I picked up this classic as one of my “Top Books to Read Before I Die.”
One thing this list is teaching me is that you should banish all preconceived notions of what a book is going to be about until you’ve read it.
I always thought Wuthering Heights was more of a “Little Women” kind of story, romantic and flighty, with a weak passion more like Anna Karenina (my opinion, I’m sure some will disagree). I was so wrong! For some reason I expected Emily Bronte to be childish in her description of love, but she really captured the bare bones, inside out, gut wrenching torture of true love.

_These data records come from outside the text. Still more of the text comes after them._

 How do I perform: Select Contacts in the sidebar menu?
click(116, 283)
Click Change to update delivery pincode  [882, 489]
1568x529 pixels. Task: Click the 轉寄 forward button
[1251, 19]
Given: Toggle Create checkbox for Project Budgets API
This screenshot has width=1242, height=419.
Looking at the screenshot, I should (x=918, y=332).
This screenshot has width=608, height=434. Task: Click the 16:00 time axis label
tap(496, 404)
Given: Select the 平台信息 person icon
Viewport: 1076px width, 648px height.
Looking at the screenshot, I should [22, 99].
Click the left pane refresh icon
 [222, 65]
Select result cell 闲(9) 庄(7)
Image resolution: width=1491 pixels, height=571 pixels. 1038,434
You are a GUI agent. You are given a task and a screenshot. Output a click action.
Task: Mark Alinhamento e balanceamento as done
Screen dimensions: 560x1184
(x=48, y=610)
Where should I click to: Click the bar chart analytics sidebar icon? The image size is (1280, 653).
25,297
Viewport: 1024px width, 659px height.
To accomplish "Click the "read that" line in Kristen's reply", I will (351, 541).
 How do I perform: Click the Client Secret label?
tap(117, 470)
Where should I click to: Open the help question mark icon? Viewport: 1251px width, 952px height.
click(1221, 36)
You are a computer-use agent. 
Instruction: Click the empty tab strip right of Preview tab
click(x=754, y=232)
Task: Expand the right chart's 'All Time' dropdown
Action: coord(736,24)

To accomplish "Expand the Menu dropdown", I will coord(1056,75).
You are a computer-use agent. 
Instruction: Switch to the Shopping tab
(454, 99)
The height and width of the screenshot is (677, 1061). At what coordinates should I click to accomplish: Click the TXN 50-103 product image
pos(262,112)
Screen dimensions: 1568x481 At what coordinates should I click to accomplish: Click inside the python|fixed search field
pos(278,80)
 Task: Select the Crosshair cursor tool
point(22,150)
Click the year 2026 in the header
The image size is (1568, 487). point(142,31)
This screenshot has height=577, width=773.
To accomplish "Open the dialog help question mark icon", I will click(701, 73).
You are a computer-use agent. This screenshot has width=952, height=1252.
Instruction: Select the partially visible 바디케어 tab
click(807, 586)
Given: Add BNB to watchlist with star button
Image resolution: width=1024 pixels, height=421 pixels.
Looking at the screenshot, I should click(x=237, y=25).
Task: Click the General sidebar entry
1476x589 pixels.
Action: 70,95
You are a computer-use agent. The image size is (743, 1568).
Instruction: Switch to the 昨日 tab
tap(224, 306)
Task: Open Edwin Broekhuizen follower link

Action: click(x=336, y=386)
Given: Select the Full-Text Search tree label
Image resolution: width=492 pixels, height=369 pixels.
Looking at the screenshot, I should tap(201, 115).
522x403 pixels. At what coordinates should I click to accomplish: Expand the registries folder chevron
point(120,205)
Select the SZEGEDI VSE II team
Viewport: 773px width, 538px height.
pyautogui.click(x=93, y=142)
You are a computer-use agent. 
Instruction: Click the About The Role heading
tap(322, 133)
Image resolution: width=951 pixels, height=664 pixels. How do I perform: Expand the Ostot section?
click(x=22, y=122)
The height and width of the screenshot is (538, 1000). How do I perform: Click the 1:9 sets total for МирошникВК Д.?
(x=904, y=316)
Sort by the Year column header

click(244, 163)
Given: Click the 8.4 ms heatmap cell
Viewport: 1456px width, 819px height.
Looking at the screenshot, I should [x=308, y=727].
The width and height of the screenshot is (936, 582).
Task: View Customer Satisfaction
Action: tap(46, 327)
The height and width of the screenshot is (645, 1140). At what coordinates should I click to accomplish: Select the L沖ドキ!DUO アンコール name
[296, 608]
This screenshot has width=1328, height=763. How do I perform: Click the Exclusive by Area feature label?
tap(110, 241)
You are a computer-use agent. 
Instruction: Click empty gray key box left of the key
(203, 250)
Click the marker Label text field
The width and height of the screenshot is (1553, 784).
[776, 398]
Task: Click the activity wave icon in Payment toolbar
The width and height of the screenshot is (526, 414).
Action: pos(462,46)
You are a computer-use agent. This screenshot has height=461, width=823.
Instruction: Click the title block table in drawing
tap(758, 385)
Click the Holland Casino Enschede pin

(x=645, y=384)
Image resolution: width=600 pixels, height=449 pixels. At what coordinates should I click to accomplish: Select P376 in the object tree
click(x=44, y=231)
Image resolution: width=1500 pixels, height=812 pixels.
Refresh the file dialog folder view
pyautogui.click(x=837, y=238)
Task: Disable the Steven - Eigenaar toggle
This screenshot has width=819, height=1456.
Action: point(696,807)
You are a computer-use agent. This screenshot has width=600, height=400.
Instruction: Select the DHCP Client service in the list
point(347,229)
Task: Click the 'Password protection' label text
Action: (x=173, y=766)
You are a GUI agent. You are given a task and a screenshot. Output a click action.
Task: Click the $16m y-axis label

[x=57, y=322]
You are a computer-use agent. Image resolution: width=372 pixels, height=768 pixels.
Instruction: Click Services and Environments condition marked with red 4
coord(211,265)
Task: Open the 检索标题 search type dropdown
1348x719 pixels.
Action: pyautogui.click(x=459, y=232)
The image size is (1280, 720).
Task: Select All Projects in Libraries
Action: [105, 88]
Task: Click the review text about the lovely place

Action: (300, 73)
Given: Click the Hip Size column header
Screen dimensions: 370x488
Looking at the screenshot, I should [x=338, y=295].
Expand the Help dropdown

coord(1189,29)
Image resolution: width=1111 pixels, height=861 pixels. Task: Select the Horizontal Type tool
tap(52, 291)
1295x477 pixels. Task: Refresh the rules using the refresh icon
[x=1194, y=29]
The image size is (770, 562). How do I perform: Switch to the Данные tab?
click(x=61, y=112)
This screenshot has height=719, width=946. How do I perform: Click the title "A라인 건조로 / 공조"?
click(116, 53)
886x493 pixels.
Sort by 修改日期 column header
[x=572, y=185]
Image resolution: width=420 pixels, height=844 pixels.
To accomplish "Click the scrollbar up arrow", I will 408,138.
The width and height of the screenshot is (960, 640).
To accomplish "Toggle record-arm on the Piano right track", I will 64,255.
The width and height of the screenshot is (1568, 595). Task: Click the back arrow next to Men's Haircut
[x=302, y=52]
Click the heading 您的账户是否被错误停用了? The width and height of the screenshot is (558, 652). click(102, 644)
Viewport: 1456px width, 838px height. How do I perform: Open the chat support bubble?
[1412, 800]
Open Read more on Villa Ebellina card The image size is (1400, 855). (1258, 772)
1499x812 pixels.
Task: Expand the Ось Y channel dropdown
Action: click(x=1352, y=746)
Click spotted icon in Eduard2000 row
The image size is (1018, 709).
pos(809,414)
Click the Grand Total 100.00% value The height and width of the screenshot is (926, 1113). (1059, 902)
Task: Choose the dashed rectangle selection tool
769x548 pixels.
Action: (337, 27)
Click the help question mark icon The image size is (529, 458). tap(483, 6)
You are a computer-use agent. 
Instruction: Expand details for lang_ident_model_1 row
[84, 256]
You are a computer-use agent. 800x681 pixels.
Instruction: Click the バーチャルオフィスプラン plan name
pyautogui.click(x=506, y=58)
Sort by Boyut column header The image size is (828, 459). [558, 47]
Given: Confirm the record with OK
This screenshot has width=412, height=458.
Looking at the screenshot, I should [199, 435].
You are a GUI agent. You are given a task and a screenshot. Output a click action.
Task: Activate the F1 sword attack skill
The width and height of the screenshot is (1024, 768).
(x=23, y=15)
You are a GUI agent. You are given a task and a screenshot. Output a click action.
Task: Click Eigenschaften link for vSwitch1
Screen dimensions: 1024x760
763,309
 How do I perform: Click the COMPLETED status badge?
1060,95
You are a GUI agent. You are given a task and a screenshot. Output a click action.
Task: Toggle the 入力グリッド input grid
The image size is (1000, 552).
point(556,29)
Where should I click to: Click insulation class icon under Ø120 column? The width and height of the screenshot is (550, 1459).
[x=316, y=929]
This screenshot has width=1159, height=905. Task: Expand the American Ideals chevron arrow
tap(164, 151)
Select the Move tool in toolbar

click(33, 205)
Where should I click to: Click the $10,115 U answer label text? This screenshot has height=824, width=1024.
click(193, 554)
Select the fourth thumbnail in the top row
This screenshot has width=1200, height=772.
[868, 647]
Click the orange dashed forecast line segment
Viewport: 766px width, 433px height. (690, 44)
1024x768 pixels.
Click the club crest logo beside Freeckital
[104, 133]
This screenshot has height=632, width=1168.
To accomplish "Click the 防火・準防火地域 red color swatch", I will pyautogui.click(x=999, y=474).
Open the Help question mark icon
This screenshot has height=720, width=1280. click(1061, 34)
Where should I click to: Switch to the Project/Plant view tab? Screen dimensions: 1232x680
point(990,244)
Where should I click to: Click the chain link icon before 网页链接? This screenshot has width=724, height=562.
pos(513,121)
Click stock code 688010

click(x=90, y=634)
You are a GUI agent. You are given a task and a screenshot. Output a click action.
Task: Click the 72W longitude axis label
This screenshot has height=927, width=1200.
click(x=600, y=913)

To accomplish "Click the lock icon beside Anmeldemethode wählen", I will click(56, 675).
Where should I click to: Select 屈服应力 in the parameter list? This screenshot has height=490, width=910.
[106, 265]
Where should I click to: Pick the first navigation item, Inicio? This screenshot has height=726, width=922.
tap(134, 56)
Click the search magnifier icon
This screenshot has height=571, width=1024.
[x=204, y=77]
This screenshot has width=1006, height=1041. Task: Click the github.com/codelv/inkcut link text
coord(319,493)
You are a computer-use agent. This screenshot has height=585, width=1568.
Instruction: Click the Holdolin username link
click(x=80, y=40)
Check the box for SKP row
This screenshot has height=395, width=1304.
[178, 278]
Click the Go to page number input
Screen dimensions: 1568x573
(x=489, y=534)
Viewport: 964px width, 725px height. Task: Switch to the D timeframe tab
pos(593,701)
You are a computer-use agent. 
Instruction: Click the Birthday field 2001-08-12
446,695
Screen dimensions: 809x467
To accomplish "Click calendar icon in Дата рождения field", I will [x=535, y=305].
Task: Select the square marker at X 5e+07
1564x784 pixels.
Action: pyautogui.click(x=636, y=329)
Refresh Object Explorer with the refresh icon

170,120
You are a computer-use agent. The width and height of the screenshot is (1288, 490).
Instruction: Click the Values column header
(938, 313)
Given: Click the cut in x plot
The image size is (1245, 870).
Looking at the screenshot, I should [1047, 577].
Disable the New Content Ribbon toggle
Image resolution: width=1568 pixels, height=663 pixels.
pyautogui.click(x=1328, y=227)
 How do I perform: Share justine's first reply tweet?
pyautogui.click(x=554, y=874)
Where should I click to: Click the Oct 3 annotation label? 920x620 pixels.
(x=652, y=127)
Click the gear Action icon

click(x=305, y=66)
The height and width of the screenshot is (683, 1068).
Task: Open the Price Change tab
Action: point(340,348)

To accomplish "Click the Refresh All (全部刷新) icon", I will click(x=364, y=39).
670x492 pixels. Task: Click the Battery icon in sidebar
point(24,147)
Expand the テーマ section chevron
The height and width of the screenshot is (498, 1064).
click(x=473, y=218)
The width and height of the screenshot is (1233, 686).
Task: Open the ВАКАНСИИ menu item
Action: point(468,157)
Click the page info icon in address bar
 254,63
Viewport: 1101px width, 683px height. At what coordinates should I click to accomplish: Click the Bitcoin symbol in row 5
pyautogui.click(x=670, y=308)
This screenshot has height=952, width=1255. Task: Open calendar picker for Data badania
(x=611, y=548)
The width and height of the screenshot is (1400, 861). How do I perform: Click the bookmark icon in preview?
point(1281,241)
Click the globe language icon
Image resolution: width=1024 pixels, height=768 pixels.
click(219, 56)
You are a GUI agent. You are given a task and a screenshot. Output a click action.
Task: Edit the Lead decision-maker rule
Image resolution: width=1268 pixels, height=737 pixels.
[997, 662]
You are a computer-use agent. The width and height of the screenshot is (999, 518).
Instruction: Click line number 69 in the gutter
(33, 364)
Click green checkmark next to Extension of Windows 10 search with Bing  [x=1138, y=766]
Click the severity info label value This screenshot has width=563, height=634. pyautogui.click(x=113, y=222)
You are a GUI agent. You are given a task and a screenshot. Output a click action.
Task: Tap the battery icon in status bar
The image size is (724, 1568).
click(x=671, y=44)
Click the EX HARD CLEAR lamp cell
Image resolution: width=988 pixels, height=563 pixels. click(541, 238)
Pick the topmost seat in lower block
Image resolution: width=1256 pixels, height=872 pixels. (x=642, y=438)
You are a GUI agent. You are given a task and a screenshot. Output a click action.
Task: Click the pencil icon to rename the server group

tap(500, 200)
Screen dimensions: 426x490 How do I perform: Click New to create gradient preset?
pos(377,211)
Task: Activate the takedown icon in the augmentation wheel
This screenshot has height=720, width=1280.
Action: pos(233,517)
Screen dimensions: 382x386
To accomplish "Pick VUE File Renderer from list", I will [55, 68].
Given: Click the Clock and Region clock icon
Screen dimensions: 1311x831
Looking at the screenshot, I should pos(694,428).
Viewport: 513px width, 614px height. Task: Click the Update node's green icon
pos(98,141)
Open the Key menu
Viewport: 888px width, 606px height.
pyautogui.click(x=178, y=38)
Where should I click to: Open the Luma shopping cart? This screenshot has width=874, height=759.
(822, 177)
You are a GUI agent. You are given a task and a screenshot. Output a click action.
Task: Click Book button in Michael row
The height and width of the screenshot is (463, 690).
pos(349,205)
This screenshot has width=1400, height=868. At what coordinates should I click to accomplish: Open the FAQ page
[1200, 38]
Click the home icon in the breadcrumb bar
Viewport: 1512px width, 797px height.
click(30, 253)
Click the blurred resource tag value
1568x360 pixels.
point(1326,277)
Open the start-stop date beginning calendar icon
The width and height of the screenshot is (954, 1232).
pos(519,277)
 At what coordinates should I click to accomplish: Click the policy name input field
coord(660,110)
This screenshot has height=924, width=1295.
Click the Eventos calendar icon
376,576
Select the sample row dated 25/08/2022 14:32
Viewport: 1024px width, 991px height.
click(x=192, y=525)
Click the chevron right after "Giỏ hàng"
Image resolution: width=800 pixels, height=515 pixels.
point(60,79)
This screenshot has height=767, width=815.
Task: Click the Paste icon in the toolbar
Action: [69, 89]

Wuthering Heights is a perverse, twisted, abusive love story, full of real heartache and desire. It’s the story of Catherine Earnshaw and her undying, unstoppable love for and with a man named Heathcliff. Their love was without question; their souls were bound in life and eventually in death. Part of the story is of the madness of both people when their love was denied each other. Without spoiling it, at some point one of them dies, and the rest of the book is about the devastation and heartache of the remaining person (though not as depressing as that sounds).
One strange feeling I had when I finished this book is that it never really ended. I still find myself thinking, “I gotta go finish Wuthering Heights.” Oh wait, I did that! It didn’t end abruptly, and didn’t leave any loose ends, it just felt unfinished, which I think in many ways speaks to its classic nature, as it really brings you into the lives of the characters, so much that it’s hard to put them to rest. Bronte did an amazing job of creating another world, very much like in The Secret Garden, where Wuthering Heights became a place to escape to.